# Buying from Trainz



## BNSF Fan (Feb 27, 2010)

Looking at a locomotive on ebay from Trainz. Anyone dealt with them before? Did you have a good expierence with them? Thanks.


----------



## gunrunnerjohn (Nov 10, 2010)

I've bought stuff from Trainz, they're a bit slower than others to ship, but they do seem to stand behind their stuff. I had some issues with one purchase, but they rounded up the missing parts after a bit of urging and made it right. 

All of my purchases from them have been on eBay items, they're big into eBay.


----------



## BNSF Fan (Feb 27, 2010)

gunrunnerjohn said:


> I've bought stuff from Trainz, they're a bit slower than others to ship, but they do seem to stand behind their stuff. I had some issues with one purchase, but they rounded up the missing parts after a bit of urging and made it right.
> 
> All of my purchases from them have been on eBay items, they're big into eBay.


Thanks. They currently have an MTH loco w/PS2 that I'm watching. Waiting to see if the bidding gets crazy.


----------



## gunrunnerjohn (Nov 10, 2010)

I've seen some MTH stuff with PS2 go pretty cheaply. Now that Legacy has been around for a few years, I see TMCC stuff coming down in price as well.


----------



## Boston&Maine (Dec 19, 2007)

I have had nothing but bad experiences with Trainz. They overrate everything the sell. The one time I did actually return something, it took more than a month after sending it back for them to refund my account


----------



## gunrunnerjohn (Nov 10, 2010)

> [Set task 1] Reproduce the Trainz thread word for word, starting at the words "# Buying from" and ending after "with them? Thanks.".
> [Set task 2] List each distinct username that appears as a post header in the Trainz thread.
The material after this point comes from a separate source.

> [Dataset extract]

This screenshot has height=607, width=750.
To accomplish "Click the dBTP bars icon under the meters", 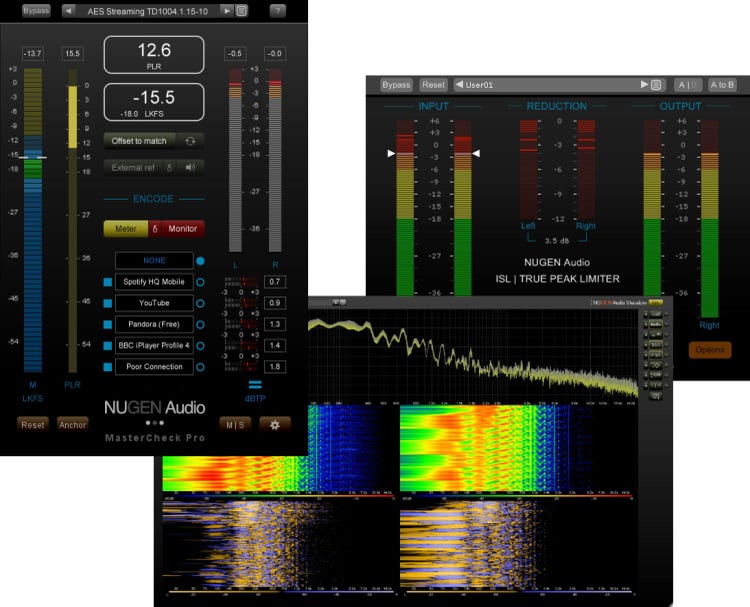I will [x=255, y=384].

> [Output 1]
# Buying from Trainz



## BNSF Fan (Feb 27, 2010)

Looking at a locomotive on ebay from Trainz. Anyone dealt with them before? Did you have a good expierence with them? Thanks.

> [Output 2]
BNSF Fan
gunrunnerjohn
Boston&Maine